* [Problem to work on]:
Once the line containing "Subscribe (357, 2004)" is found in the records below, return it and each following line exactly, up to and including the line containing "Terms of Service (1158, 783)", and nothing else.

══ Supplied data

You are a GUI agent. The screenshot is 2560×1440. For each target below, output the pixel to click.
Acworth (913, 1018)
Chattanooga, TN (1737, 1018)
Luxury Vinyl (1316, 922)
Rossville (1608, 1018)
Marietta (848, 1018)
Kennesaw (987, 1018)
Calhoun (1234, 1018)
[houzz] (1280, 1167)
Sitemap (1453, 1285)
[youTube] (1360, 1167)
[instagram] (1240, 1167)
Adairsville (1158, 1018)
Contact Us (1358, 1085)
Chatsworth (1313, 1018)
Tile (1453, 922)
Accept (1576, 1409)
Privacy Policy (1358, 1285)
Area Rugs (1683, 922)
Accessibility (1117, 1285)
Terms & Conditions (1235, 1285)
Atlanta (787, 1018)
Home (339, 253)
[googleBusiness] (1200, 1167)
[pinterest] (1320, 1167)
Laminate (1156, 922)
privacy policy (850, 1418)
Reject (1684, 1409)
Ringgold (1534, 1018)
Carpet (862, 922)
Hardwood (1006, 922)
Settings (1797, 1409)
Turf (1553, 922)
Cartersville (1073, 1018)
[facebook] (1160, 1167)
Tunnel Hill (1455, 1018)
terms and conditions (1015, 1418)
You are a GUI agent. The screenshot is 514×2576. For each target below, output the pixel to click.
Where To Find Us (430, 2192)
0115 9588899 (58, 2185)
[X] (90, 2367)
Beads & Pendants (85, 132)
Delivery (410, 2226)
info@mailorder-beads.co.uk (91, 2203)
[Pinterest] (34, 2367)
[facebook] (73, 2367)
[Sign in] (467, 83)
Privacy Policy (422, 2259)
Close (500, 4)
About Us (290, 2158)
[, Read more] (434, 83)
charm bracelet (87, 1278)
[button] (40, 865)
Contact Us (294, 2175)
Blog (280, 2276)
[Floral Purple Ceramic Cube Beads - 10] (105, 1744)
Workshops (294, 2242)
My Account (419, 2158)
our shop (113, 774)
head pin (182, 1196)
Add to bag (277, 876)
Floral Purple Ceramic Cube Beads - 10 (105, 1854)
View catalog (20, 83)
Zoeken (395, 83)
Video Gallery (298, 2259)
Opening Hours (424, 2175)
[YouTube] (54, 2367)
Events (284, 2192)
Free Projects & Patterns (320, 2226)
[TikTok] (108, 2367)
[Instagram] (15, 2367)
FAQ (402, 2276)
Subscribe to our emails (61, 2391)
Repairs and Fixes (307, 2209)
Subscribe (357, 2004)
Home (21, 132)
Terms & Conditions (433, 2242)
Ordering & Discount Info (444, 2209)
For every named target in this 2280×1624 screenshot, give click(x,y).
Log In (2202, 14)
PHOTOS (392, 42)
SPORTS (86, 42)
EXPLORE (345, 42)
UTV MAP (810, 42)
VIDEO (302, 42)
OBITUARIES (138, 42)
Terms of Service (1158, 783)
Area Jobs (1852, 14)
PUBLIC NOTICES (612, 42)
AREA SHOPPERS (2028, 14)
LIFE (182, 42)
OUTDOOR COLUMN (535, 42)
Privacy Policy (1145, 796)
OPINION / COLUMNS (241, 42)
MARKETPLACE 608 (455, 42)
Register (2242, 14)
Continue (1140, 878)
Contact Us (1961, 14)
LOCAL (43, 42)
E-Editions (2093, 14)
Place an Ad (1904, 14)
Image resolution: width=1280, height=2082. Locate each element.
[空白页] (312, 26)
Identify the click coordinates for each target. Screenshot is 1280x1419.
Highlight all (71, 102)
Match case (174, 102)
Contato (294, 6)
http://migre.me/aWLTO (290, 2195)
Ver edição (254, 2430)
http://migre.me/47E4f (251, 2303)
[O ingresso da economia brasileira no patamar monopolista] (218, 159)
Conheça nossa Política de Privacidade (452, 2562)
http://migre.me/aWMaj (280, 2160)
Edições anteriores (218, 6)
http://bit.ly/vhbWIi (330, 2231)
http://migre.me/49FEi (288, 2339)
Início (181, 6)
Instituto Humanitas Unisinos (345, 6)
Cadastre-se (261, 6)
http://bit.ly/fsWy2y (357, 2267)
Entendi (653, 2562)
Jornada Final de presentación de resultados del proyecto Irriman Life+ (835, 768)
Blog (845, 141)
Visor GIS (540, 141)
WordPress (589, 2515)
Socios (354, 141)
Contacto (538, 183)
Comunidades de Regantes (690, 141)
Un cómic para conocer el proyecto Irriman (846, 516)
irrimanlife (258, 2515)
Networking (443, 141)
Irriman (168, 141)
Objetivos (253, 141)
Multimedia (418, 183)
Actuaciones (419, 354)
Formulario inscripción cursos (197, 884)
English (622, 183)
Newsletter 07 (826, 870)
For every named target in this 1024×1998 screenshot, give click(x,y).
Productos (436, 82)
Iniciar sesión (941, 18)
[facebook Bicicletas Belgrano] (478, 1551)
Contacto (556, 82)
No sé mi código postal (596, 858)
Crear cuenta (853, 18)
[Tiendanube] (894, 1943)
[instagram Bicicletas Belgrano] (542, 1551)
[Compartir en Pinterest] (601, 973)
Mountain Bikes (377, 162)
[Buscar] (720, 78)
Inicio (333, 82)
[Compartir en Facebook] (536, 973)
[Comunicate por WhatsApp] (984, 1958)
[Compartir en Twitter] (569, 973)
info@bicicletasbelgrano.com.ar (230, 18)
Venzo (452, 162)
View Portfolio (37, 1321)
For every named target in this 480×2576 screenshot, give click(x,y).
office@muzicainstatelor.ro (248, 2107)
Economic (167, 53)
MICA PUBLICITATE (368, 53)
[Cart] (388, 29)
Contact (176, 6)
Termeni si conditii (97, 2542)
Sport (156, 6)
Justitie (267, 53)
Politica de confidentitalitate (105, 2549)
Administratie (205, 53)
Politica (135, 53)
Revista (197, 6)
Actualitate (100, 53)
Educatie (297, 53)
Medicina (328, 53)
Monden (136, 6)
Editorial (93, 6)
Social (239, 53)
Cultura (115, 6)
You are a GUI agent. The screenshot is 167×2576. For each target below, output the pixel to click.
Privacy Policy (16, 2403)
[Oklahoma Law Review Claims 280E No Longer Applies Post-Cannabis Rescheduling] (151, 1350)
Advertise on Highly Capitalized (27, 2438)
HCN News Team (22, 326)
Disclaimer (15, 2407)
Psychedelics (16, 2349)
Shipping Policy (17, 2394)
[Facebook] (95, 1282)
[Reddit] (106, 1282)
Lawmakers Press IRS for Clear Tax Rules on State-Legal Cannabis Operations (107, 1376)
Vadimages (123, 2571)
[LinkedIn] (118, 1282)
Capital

════

* [Response for this exercise]:
Subscribe (357, 2004)
Home (21, 132)
Terms & Conditions (433, 2242)
Ordering & Discount Info (444, 2209)
For every named target in this 2280×1624 screenshot, give click(x,y).
Log In (2202, 14)
PHOTOS (392, 42)
SPORTS (86, 42)
EXPLORE (345, 42)
UTV MAP (810, 42)
VIDEO (302, 42)
OBITUARIES (138, 42)
Terms of Service (1158, 783)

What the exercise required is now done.